**Document passage:**

In 2014, I launched Sinking Sundarbans with a single question: how does life continue in one of the world’s largest mangrove forests, when the ground beneath it is disappearing?

I grew up in Baruipur, near Kolkata, and often visited my uncle’s home in the Sundarbans. Back then, it was a dense, green world and a natural buffer against storms. Over the years, I watched that world shrink. Development, deforestation and climate change have all chipped away at the mangroves, leaving the land exposed to the sea.

As a photojournalist, I returned not just to document the landscape, but to listen to the people who live there. What I found was a community surviving against the odds.

Shrinking land, rising salt

The Sundarbans are part of the Ganges-Brahmaputra-Meghna delta, straddling India and Bangladesh. On the Indian side alone, over 4,000 square kilometres are home to four million people, many of them farmers and fishers.

But soil salinity is rising. With every tidal flood, saltwater seeps deeper into the land, poisoning fields and drinking water. Families now walk for hours just to fetch poor-quality water. Farmers face harvest failures year after year. Some take desperate loans from local moneylenders, plunging deeper into poverty.

The sea level here rises faster than the global average, and the islands are sinking. Places like Ghoramara and Mousuni are almost gone. As the land disappears, so do livelihoods. Many families leave.

Becoming climate refugees

A new migration wave is underway. Families leave their ancestral islands for India’s bustling cities, hoping to find work. But the cities are no safe haven. Jobs are scarce, and exploitation is common.

Others stay and risk alternative livelihoods, such as fishing, crabbing or collecting wild honey in the mangrove forests. These jobs bring income, but also danger. Every year, tigers attack and kill dozens of men and women. I met survivors who live with constant fear, unable to return to the forests that once fed their families.

Laltu’s story

One face I can’t forget is Laltu, 26, whose grandmother was killed by a tiger. When I met him, he was struggling with severe diarrhoea, made worse by salty drinking water. His grandfather, once a lively man, now lives in constant worry for his family’s safety.

**Given request:** Carry the Sundarbans piece further, starting after its final sentence about Laltu's grandfather. The data is separate material with no connection to the Sundarbans piece.

**Data section:**
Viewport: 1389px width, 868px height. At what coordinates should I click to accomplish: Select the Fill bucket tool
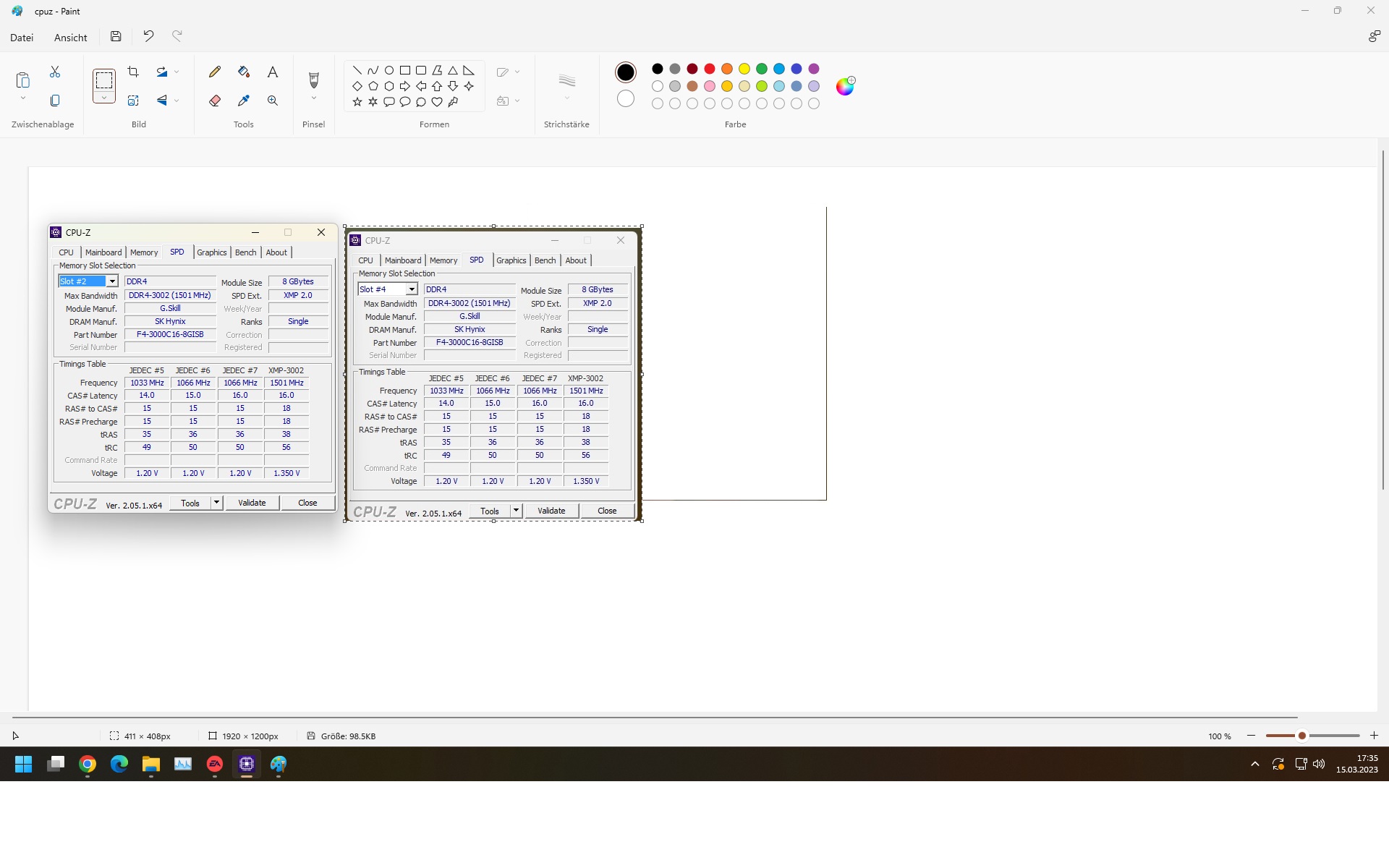pos(244,72)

**Answer to the problem:**
These are not just statistics. These are families, and every loss leaves a scar.

A call for global attention

The Sundarbans is a UNESCO World Heritage Site, but it is more than a global treasure. It is home. As its mangroves vanish, the world must pay attention — not only to the ecosystem, but to the people who live there.

I hope that by sharing their stories and images, I can help amplify their voices. They are already resilient. What they need is support from governments, civil society and all of us to build a future where their children can stay.

A fisherman rows a narrow wooden boat through the dense mangrove forest of the Sundarbans, navigating calm waterways.
A fisherman steers his boat through the dense Sundarbans mangrove forest. Photo: Supratim Bhattacharjee
Krishna, 35, stands among rubble and debris, searching for reusable items after seawater destroyed her home on Mousuni Island.
Krishna, 35, searches through debris after the sea water destroyed her home on Mousuni Island. Photo: Supratim Bhattacharjee
Two men carry long bamboo poles along a muddy path to reinforce a coastal embankment in the Sundarbans, India.
Men carry bamboo poles to reinforce coastal embankments in the Sundarbans, India. Photo: Supratim Bhattacharjee
A wide view of a lush mangrove stretch in the Sundarbans delta, showing dense greenery rising above tidal waters.
A surviving stretch of mangrove forest in the Sundarbans delta. Photo: Supratim Bhattacharjee
Karim, 10, a blind boy from Dhamakhali, Sundarbans, sits quietly; the region has a notably high rate of blindness.
Karim, 10, was born blind in Dhamakhali, Sundarbans, India. Photo: Supratim Bhattacharjee
Laltu, 26, lies sick inside his home on Gosaba Island, Sundarbans, suffering from diarrhoea caused by contaminated drinking water.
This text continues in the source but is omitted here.